■ Try it:
Return, exactly, the line that contains "This screenshot has width=618, height=428." together with all lines after it to the end of the entries, and no further lines.

■ Provided data:
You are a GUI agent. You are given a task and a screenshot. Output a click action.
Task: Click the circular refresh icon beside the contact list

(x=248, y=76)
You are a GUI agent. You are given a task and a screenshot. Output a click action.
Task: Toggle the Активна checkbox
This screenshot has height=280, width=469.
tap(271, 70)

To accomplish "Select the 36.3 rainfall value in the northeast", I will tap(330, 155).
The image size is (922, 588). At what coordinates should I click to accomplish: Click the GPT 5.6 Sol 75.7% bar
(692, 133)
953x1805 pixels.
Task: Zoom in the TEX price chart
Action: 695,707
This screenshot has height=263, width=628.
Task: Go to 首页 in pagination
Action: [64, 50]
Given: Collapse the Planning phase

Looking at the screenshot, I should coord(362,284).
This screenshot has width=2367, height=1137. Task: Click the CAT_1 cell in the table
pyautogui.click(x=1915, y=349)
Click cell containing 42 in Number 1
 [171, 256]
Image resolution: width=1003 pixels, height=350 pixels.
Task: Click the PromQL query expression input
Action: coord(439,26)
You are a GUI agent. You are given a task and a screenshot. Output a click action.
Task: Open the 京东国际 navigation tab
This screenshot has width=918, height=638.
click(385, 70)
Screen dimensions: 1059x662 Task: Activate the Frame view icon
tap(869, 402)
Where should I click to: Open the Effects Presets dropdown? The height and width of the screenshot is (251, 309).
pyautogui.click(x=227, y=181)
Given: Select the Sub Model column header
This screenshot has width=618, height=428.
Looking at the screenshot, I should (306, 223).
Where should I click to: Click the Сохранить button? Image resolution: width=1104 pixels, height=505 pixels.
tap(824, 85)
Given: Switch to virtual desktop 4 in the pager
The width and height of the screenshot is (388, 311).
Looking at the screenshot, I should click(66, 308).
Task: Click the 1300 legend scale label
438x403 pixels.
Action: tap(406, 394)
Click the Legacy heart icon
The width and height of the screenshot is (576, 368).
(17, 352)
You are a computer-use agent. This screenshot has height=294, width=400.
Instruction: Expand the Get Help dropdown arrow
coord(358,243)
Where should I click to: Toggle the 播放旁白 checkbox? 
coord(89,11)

■ Exercise output:
This screenshot has width=618, height=428.
Looking at the screenshot, I should (306, 223).
Where should I click to: Click the Сохранить button? Image resolution: width=1104 pixels, height=505 pixels.
tap(824, 85)
Given: Switch to virtual desktop 4 in the pager
The width and height of the screenshot is (388, 311).
Looking at the screenshot, I should click(66, 308).
Task: Click the 1300 legend scale label
438x403 pixels.
Action: tap(406, 394)
Click the Legacy heart icon
The width and height of the screenshot is (576, 368).
(17, 352)
You are a computer-use agent. This screenshot has height=294, width=400.
Instruction: Expand the Get Help dropdown arrow
coord(358,243)
Where should I click to: Toggle the 播放旁白 checkbox? 
coord(89,11)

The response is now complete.